Task objective
Search the records for the string "menu", then copy each line that has it.

Material shown
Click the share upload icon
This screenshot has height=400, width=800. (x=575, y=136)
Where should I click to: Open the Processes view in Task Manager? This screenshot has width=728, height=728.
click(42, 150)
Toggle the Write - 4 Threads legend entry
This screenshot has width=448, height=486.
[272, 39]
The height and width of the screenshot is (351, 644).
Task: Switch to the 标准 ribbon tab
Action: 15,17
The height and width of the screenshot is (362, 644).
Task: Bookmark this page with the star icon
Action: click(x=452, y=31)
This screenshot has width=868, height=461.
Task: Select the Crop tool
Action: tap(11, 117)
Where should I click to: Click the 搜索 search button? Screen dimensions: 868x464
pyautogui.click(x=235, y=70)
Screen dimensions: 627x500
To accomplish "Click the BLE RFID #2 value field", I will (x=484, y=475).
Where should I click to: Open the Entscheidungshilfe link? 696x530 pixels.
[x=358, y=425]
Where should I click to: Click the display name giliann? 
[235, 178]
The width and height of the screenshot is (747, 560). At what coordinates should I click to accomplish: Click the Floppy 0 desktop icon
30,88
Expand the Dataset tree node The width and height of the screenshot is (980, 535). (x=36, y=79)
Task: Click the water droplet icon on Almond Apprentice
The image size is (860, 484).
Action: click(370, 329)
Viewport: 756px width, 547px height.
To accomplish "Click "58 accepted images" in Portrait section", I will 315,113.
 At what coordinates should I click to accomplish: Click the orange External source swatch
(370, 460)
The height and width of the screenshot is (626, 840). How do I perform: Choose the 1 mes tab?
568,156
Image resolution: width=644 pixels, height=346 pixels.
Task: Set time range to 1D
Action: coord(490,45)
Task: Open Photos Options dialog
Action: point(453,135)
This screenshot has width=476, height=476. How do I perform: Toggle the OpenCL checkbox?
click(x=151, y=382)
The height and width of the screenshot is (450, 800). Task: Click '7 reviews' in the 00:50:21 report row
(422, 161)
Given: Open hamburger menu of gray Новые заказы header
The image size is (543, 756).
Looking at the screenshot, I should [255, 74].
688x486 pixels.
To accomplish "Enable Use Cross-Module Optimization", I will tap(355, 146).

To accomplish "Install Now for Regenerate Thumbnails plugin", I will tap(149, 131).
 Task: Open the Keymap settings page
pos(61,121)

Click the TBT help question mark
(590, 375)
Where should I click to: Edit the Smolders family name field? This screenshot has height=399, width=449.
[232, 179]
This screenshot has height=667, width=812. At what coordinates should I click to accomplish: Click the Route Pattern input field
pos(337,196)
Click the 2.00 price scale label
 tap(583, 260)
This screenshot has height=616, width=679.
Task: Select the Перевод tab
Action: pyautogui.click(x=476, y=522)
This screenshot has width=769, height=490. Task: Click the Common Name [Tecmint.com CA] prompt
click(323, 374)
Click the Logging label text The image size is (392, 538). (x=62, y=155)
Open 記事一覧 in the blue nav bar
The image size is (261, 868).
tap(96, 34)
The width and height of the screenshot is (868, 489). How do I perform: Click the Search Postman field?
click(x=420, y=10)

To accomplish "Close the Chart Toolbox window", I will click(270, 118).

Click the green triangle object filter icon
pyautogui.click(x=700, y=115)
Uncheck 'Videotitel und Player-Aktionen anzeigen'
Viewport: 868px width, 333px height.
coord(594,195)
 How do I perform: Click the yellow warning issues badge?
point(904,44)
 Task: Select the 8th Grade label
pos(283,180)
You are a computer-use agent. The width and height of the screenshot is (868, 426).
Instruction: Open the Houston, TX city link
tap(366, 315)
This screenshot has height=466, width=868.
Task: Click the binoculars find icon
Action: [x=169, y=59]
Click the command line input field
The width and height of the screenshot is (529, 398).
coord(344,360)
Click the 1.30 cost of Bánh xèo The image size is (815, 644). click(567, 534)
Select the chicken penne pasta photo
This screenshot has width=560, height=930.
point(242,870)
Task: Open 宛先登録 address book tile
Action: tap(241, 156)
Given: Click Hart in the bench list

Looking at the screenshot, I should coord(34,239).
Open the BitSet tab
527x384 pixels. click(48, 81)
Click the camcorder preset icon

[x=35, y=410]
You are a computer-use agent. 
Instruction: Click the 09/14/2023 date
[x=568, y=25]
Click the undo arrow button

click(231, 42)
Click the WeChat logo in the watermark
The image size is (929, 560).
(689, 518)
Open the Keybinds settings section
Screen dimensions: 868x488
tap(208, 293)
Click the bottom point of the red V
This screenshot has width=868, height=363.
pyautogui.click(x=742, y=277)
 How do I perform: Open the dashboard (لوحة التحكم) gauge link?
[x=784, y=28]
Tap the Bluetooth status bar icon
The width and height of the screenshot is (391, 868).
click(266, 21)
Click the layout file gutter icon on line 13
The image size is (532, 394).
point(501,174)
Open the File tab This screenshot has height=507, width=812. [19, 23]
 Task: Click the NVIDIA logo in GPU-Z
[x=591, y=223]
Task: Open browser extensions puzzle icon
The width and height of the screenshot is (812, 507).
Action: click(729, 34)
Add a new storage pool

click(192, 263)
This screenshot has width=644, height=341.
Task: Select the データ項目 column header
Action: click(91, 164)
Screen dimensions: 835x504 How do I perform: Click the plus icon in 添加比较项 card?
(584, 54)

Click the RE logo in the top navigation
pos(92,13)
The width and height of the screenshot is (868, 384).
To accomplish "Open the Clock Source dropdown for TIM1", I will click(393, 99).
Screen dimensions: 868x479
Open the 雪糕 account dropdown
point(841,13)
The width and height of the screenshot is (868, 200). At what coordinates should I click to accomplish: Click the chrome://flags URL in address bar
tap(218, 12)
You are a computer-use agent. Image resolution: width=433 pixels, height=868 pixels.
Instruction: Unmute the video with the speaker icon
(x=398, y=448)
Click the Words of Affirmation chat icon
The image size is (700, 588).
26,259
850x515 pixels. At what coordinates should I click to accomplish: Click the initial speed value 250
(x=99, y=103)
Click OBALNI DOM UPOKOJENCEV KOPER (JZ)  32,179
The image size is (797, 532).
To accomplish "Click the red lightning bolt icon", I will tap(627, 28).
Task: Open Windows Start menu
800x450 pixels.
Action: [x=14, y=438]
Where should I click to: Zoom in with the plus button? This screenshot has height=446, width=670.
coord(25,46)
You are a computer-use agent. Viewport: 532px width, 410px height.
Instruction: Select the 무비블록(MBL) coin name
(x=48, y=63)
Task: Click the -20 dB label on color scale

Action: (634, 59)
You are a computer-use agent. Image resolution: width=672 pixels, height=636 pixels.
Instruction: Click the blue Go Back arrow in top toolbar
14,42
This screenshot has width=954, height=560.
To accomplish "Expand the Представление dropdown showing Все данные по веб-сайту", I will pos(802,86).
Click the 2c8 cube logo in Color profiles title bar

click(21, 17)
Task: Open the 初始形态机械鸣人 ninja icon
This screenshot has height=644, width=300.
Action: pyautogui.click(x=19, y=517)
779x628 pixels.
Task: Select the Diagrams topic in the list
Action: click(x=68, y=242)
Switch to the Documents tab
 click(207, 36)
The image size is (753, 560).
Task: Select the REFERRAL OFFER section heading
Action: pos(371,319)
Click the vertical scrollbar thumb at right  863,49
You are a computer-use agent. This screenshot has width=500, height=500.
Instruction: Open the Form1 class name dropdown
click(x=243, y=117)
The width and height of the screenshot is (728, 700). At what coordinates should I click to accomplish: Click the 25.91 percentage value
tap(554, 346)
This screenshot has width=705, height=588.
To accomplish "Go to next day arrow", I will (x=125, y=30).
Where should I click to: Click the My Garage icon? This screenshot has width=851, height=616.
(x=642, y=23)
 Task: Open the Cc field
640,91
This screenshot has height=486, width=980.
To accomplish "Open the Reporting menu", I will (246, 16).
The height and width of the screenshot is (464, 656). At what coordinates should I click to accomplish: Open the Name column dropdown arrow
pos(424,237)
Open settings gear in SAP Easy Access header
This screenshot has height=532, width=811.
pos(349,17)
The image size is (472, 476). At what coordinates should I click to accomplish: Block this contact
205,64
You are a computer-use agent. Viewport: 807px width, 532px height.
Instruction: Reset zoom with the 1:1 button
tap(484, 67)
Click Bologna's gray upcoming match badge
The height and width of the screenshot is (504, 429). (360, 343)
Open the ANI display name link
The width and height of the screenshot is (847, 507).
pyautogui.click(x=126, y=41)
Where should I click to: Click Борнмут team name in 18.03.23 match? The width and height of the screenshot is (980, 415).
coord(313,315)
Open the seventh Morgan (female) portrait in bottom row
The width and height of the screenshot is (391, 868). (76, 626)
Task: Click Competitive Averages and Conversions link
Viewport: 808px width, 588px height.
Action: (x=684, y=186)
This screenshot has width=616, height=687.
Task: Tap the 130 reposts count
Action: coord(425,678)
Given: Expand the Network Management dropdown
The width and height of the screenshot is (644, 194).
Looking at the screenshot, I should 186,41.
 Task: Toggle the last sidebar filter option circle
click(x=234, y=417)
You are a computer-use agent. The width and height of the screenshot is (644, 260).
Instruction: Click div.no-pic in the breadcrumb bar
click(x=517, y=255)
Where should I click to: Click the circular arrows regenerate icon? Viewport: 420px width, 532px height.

Reply
Given: Open hamburger menu of gray Новые заказы header
Task: Open Windows Start menu
To accomplish "Open the Reporting menu", I will (246, 16).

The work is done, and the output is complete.